Em muitos desses estabelecimentos, é possível ver colaboradores se revezando em um único banco de madeira, duro, sem encosto, nitidamente desconfortável. Essa prática, por vezes, chega a parecer cultural: como se manter o trabalhador de pé durante todo o expediente fosse sinônimo de eficiência, prontidão ou maior produtividade. No entanto, essa mentalidade revela um grande equívoco — que, além de comprometer a saúde dos trabalhadores, impacta diretamente o desempenho e os resultados do próprio negócio.
O risco ergonômico é um tipo de ameaça silenciosa. Ele não age de forma imediata, como em um acidente de trabalho tradicional, no qual há uma lesão visível e instantânea. Pelo contrário, os efeitos da exposição a condições ergonômicas inadequadas são graduais. É uma construção lenta, quase imperceptível no início, mas que com o tempo vai afetando músculos, articulações, postura, circulação, até se transformar em doenças graves — muitas delas irreversíveis.
A sensação de desconforto, que muitas vezes começa com pequenas dores, pode evoluir para quadros de lombalgia, lesões por esforços repetitivos (LER), varizes, hérnias de disco, tendinites, entre outros problemas que acabam afastando o trabalhador de suas funções. E o afastamento tem um custo alto — tanto para a saúde do colaborador quanto para o bolso da empresa.
A Norma Regulamentadora nº 17 (NR-17), que trata da ergonomia, determina que as empresas devem adaptar as condições de trabalho às características psicofisiológicas dos colaboradores. Isso inclui o fornecimento de mobiliário adequado: cadeiras com encosto, regulagem de altura, apoio para os pés, bancadas ajustadas, monitores posicionados corretamente. Ou seja, cada elemento do posto de trabalho precisa estar em harmonia com o corpo e a atividade de quem o executa.

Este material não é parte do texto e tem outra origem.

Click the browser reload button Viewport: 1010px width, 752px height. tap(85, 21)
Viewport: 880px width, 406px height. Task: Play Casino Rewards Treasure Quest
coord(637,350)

Um exemplo claro é o da operadora de caixa de uma padaria, sentada em uma cadeira sem encosto, utilizando um monitor posicionado abaixo da linha dos olhos. Essa posição, repetida diariamente por horas, força a coluna, o pescoço, os ombros. Com o tempo, os efeitos aparecem — e são duradouros. Além das dores, vem a fadiga constante, a redução do rendimento e, em muitos casos, o afastamento médico.
É justamente nesse ponto que se quebra a lógica de que manter o trabalhador “ativo” o tempo todo traz mais resultado. A prática mostra que, na verdade, é o cuidado com o trabalhador que sustenta a produtividade. A negligência com a ergonomia, além de ilegal, é ineficaz e pode custar caro.
Empresas que ignoram esse aspecto essencial do ambiente de trabalho tendem a lidar com altos índices de absenteísmo, rotatividade de pessoal e queda na qualidade do atendimento. Já aquelas que investem em ergonomia colhem frutos claros: equipes mais saudáveis, engajadas, com maior capacidade de entrega e menor incidência de afastamentos.
Portanto, atender às exigências ergonômicas não é apenas uma questão de cumprir a legislação — é uma escolha inteligente de gestão. É um compromisso com a dignidade humana e com a sustentabilidade do próprio negócio.
Ergonomia não é luxo. É prevenção, respeito e, sobretudo, inteligência no ambiente de trabalho.
Matheus Alvarenga Gonçalves é pesquisador e acadêmico do 7° período do curso de História da Universidade Federal Fluminense, onde se dedica ao estudo da História do Brasil Imperial. Além disso, é formado como Técnico em Segurança do Trabalho desde 2020, atuando na área de segurança ocupacional.